## Stored data:

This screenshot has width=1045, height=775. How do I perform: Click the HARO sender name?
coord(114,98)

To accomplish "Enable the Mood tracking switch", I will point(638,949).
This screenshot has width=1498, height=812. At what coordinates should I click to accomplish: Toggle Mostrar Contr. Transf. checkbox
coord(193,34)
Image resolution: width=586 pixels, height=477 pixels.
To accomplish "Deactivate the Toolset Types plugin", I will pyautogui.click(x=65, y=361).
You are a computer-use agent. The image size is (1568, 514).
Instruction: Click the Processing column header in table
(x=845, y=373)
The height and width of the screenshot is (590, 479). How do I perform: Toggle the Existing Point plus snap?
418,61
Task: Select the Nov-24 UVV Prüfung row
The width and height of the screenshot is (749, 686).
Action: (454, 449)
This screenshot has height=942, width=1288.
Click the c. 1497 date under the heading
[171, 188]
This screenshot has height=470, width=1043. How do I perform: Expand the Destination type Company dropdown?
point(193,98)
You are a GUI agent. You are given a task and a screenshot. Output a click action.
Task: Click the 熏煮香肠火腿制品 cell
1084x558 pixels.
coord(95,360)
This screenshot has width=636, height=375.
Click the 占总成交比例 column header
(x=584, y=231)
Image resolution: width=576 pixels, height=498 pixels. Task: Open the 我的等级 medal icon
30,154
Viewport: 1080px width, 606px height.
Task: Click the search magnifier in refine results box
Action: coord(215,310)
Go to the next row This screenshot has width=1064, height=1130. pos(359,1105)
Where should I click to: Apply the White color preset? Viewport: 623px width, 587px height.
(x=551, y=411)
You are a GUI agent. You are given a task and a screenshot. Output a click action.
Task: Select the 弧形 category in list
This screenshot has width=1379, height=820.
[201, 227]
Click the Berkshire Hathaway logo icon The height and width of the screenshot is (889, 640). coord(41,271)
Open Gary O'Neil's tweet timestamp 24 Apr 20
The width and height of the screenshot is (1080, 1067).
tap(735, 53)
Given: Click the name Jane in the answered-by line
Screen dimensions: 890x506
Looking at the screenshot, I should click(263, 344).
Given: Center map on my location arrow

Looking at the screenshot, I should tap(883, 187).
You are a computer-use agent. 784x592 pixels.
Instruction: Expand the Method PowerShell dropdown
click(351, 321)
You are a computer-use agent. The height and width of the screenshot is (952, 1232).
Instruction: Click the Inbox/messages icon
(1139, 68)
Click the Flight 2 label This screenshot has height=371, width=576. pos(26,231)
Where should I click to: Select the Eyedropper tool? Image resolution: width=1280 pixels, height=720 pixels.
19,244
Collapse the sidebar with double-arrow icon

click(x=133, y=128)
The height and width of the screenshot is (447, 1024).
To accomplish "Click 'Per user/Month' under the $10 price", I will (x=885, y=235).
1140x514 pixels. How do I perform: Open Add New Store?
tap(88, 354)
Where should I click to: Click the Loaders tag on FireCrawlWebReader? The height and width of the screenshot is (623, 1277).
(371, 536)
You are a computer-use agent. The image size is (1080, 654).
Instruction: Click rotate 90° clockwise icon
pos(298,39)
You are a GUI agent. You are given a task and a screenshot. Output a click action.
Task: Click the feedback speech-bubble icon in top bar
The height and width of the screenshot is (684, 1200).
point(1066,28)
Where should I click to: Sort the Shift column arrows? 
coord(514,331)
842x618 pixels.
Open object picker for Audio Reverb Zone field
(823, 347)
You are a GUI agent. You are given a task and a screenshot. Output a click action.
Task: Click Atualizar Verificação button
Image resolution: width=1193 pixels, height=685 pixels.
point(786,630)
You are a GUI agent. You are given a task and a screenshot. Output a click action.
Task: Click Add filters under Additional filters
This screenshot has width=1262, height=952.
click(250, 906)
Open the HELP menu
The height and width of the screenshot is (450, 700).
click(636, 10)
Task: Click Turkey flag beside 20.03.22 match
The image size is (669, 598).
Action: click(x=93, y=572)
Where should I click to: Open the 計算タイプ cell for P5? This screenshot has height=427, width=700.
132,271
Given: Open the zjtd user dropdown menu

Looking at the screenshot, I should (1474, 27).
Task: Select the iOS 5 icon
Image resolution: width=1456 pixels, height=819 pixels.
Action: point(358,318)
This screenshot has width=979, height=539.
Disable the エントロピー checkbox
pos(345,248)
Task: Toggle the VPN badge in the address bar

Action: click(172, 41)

## The problem:
Copy each line above containing the string "computer".

## Task result:
You are a computer-use agent. The image size is (1568, 514).
You are a computer-use agent. 784x592 pixels.
You are a computer-use agent. The height and width of the screenshot is (952, 1232).
You are a computer-use agent. The image size is (1080, 654).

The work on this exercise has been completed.